When Howick turns his attention to expert judgment, it is clear why this form of evidence either remains at the bottom of the hierarchies or is excluded altogether. Reverence for experts lionized by the profession has led to the retention of therapies that are either harmful or useless. Moreover, all clinicians regard themselves as better than average when evidence from studies demonstrates otherwise. Nonetheless, there is a role for expert judgment of skilled clinicians when it comes to knowledge of how to respond to the individual circumstances and values of the patient using the best research evidence (178).

As a bare, abstract structure without regard to the merits and demerits of particular studies, mechanistic reasoning, or expert opinion, evidence-based medicine is therefore inadequate as a guide to clinical practice. One sort of evidence has to be considered within the totality of evidence to determine whether a medical intervention is likely to have clinically relevant benefits.

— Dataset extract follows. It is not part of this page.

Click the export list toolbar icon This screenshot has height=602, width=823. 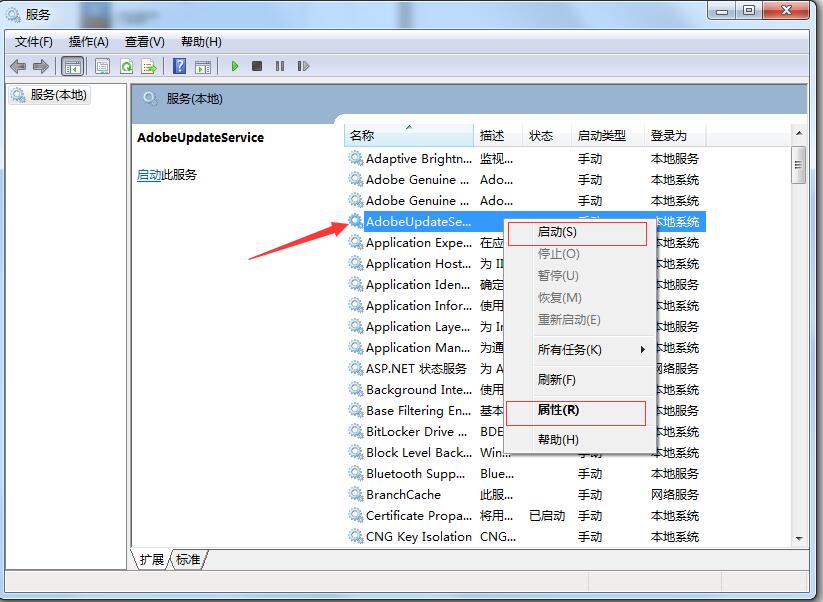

One of the main obstacles to achieving the ideal of evidence-based medicine is only briefly discussed in the conclusion of Howick’s book, namely, the proverbial fox guarding the henhouse—i.e., the great majority of RCTs are conducted by industry in partnerships with academic physicians. This is perhaps because the problem is deeply practical and political rather than philosophical. Howick draws attention to the fact that industry-sponsored trials are more likely to show positive results than non-industry funded trials (189-191). Due to the intensely competitive profit motive of marketing drugs and medical devices, the industry-sponsored RCTs have become notorious for misrepresentation of the efficacy and safety results. A good example of this was revealed in the manipulation of data to downplay safety results and ‘hide dead bodies’ (statistically speaking) in the clinical trials of Merck’s rofecoxib (Vioxx), which is estimated to have caused up to 120,000 cardiovascular events in the United States, including 40,000 to 60,000 that were fatal.

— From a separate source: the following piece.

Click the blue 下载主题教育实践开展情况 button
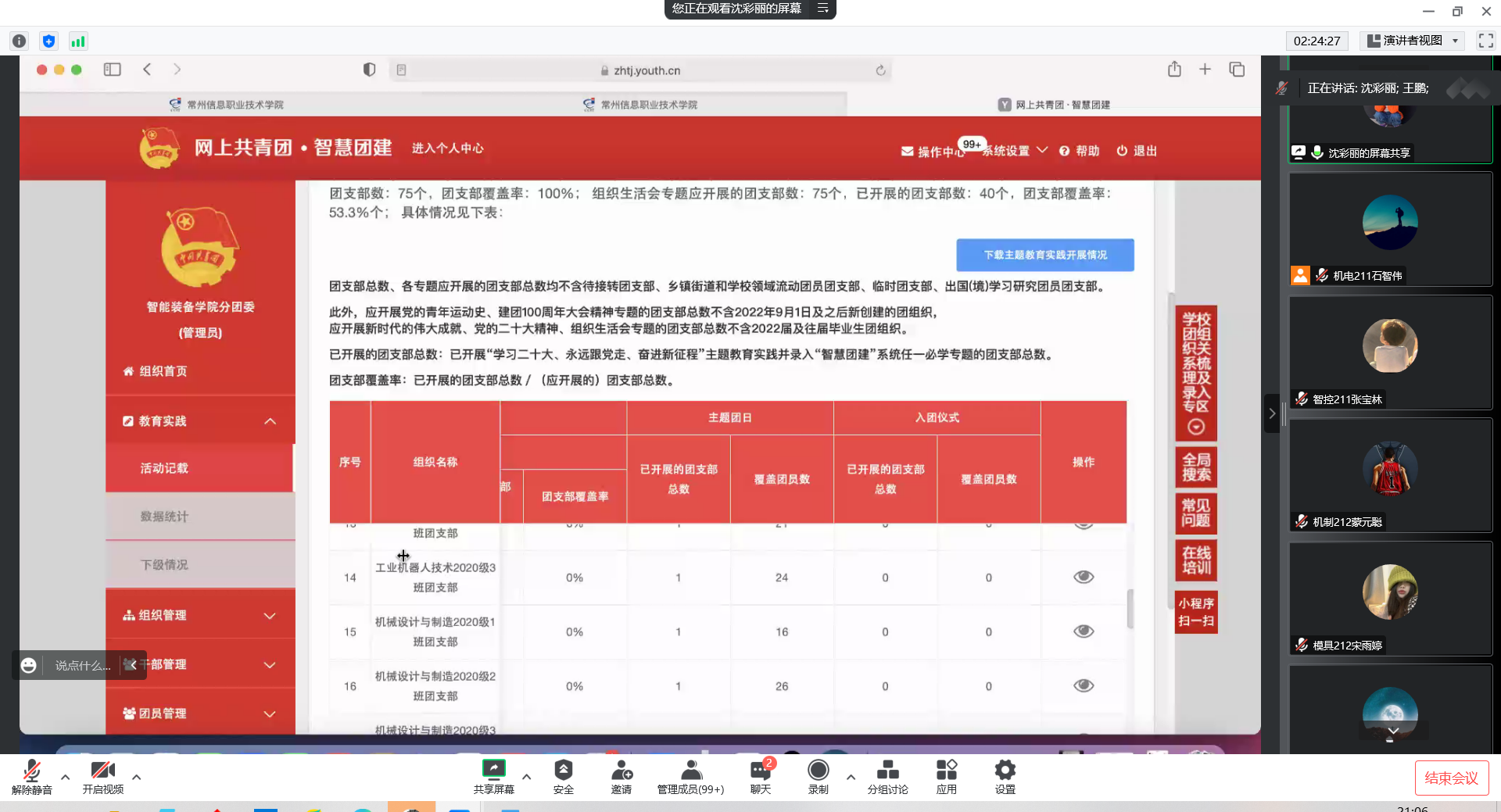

Prescribing physicians who are well aware of this problem are rightly skeptical about much of what passes for medical knowledge from RCTs, observational studies and respected authorities, i.e., ‘key opinion leaders,’ hired as product champions for the drug companies. Since physicians and researchers are never in position to know which trials are reported honestly and which are infected with statistical spin and blatant misreporting of outcomes, all bets are off regarding the reliability of evidence-based medicine. Where we do get some insight into the extent of the problem is from government inquiries and plaintiff’s lawsuits, but what comes to the surface in the public domain is only the tip of the iceberg. Thousands of medical journal articles reporting the results of industry RCTs cited over and over again remain unchallenged and when the very few subjected to re-analysis are proven to be fraudulent, editors of the journals and their owners refuse retraction.

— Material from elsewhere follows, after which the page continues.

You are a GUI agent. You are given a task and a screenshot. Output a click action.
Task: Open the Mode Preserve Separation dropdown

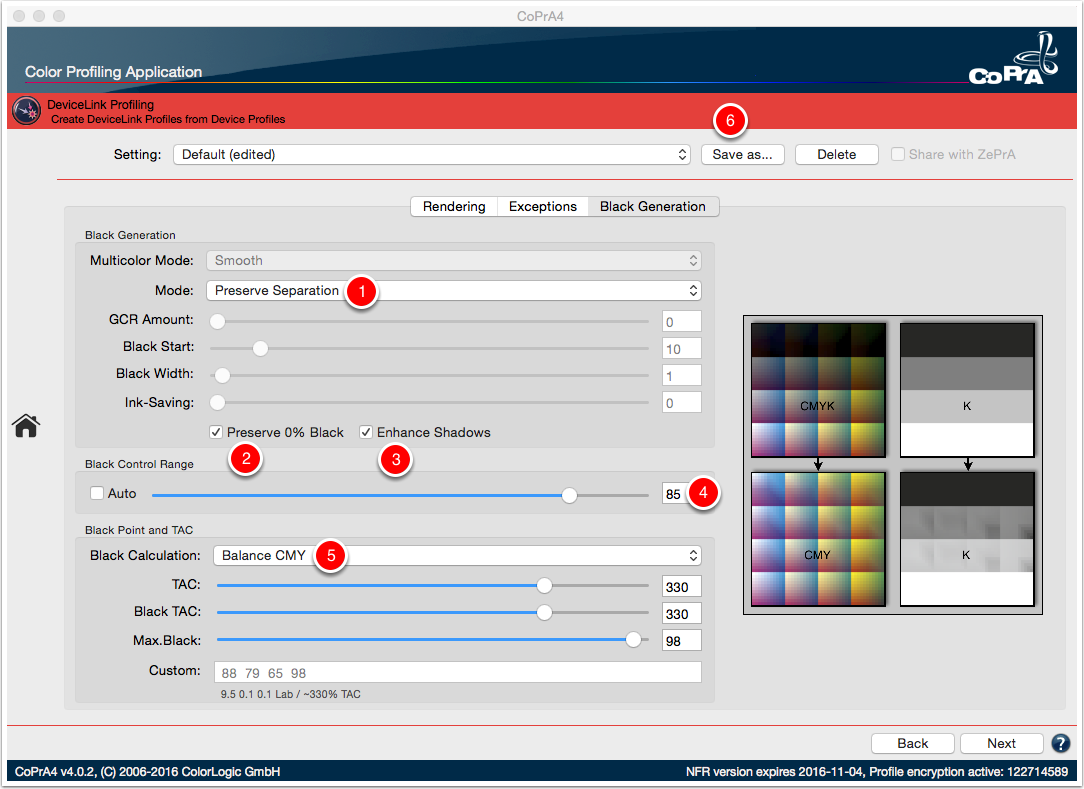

Howick’s The Philosophy of Evidence-Based Medicine is valuable for the clear and cogent case that he presents for understanding the problems of evidence-based medicine and its solutions. Insofar as his primary goal is a critical evaluation of evidence-based medicine, Howick makes no attempt to explain where in the philosophical spectrum he stands regarding problems of confirmation or falsification of hypotheses or the all-important matter of how the paradigm of evidence-based medicine constitutes an advance, if indeed it does, in the progress of medical science. These issues remain for a more comprehensive philosophical investigation.